引言:《传习录》中记载了一条阳明先生对于佛教的批判性评论,在一定程度上可以代表成熟形态的「入世主义」心性论对于佛教一类多少带有遁世色彩之宗教的典型性理解与回应:「佛氏不着相,其实着了相;吾儒着相,其实不着相...佛怕父子累,却逃了父子;怕君臣累,却逃了君臣;怕夫妇累,却逃了夫妇。都是为个君臣、父子、夫妇着了相,便须逃避。如吾儒有个父子,还他以仁,有个君臣,还他以义,有个夫妇,还他以别,何曾着父子、君臣、夫妇的相」其中的逻辑内核在于:真正的出世之心对于已被规定的现实存在与社会关系,所采取的应当是「无可无不可」的因顺立场,既不会刻意追求之,亦不会刻意消泯之,因为二者同样是为世事所牵缠挂碍、未能彻底忘怀的表现:刻意要排除掉某物,恰恰是为对某物还未能全然「无所谓」的心态所驱动的。
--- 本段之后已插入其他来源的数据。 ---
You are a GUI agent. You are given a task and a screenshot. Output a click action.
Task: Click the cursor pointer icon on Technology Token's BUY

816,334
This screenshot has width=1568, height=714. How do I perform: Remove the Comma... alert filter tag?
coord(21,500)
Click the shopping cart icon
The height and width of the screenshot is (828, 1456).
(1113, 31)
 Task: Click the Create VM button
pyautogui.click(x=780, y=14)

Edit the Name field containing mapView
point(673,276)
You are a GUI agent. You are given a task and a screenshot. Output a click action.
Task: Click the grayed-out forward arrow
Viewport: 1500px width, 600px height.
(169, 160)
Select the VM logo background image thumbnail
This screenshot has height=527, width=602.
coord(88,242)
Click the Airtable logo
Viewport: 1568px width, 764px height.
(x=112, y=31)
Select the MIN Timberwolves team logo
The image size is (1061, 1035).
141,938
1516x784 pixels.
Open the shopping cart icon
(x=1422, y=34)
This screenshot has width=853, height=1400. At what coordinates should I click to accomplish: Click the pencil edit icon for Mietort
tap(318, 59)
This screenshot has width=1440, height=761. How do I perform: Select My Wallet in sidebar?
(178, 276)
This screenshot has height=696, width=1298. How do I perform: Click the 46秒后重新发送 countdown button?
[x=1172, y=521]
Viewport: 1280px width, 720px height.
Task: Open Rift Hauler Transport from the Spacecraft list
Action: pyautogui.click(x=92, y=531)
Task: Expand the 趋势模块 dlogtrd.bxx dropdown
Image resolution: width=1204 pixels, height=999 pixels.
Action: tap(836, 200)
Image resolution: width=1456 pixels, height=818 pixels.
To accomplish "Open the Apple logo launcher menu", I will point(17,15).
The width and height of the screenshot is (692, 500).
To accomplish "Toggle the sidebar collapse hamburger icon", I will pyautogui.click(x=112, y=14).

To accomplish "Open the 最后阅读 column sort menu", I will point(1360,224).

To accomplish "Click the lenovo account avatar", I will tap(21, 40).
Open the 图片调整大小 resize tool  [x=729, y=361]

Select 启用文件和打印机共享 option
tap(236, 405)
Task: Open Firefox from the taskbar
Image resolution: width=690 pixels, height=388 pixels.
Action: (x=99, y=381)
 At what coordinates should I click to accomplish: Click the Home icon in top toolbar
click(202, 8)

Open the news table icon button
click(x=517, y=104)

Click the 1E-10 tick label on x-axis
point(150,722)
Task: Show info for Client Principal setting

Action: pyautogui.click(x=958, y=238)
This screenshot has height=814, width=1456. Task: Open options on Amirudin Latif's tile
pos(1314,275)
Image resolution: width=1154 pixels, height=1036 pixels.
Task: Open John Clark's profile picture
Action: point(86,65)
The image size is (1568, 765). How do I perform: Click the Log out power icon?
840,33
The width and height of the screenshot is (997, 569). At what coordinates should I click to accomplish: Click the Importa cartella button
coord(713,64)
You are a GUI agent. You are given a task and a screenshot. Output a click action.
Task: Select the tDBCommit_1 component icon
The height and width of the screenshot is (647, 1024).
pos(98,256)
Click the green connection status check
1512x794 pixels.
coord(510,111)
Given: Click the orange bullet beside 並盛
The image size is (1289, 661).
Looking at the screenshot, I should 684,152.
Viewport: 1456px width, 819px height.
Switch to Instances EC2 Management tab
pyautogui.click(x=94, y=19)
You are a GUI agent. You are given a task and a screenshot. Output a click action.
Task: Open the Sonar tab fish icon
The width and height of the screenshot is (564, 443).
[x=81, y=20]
简言之:真正的出世对于入世的否定,并非一种横向的排斥(其所证成的不过是一种庸俗化后的虚假「超越」),而毋宁说是对其的纵向克服,是对于出处动静的绝对无分别。有鉴于这种思路,我们事实上可以对耶道对话中可能存在的冲突进行类似的构想:基督宗教于教理与宗教实践中均旨在以超越的绝对者作为本原与终向,而建立起一种万物朝宗的等级秩序,由此对信徒的思想路径与生命践履确立起一套中心化的规范;而在道家立场看来,这种抬高绝对者而贬抑万物的结构可能难免会导致对绝对者的对象化,因为它更多地尝试以物与物的关系去类比本原与物的关系,而绝对者实则是不能作为一个与万物「相异」的「某物」而被设想与体验的,其体验应当消融于合乎本分的日常生活体验之中,道家理想中的生活因而符应于一种去中心化的模式。由此出发,小编效法前引王阳明语录的论证逻辑,构思了一个以道家心性论回应基督宗教之挑战的场景,试撰短文一篇。本篇推文意在构想一种从道禅哲学立场出发批判性看待基督宗教的可能视角,并无任何不尊重基督宗教信仰与学理的意思,祈望各位看官知晓并理解,也欢迎持基督宗教立场的读者对本文所构想的场景与逻辑提出批评。
论耶道之际
敬天先生与显微散人论耶道之际。先生曰:「上主至道,俱为玄妙,迥绝粗法,其教将无同乎①」答曰:「向览《圣经》,其教人也曰:惟从主命,始获安居。②《清静经》则云:『虽名得道,实无所得。』耶教要体玄,其实未体得;吾道不体玄,其实正体得,斯可得而明矣。」先生询其故。曰:「耶教惟恐人不识此玄非物,便时时要将万物摒了去,所以独显他超妙。是以冥观默祷,常念其名;饮啄起居,常思其命;接人应事,常服其劳。百般操持捉弄,务欲索个真体,不知正将此玄把作物事,要思要念,要规要模,与旁物更有何差才碍粗法,却不妙了,故与吾宗无无之旨③尚去一尘,不可不辨也。若吾道,饮啄时但存个饮啄,接应时但存个接应,好自好,恶自恶,歌自歌,哭自哭,更不添得纤芥意思。头头还他本然,而玄在其中矣,无处体得,无处不体得,却要思念那个,规模那个如此则常动常寂,常寂常动,粗自付粗,妙自付妙,亦何曾溷淆得来」
【注】① 将无同:大概没有什么不同。语出《世说新语·文学》:「阮宣子有令闻,太尉王夷甫见而问曰:『老庄与圣教同异』对曰:『将无同』」② 惟从主命,始获安居:参见思高本译文,如「那听从我的,必得安居,不怕灾祸,安享太平」(箴1:33)等。③ 见《庄子·知北游》:「予能有无矣,而未能无无也。及为无有矣,何从至此哉!」又如《清静经》:「观空亦空,空无所空;所空既无,无无亦无;无无既无,湛然常寂。寂无所寂,欲岂能生;欲既不生,即是真静。真常应物,真常得性;常应常静,常清静矣。」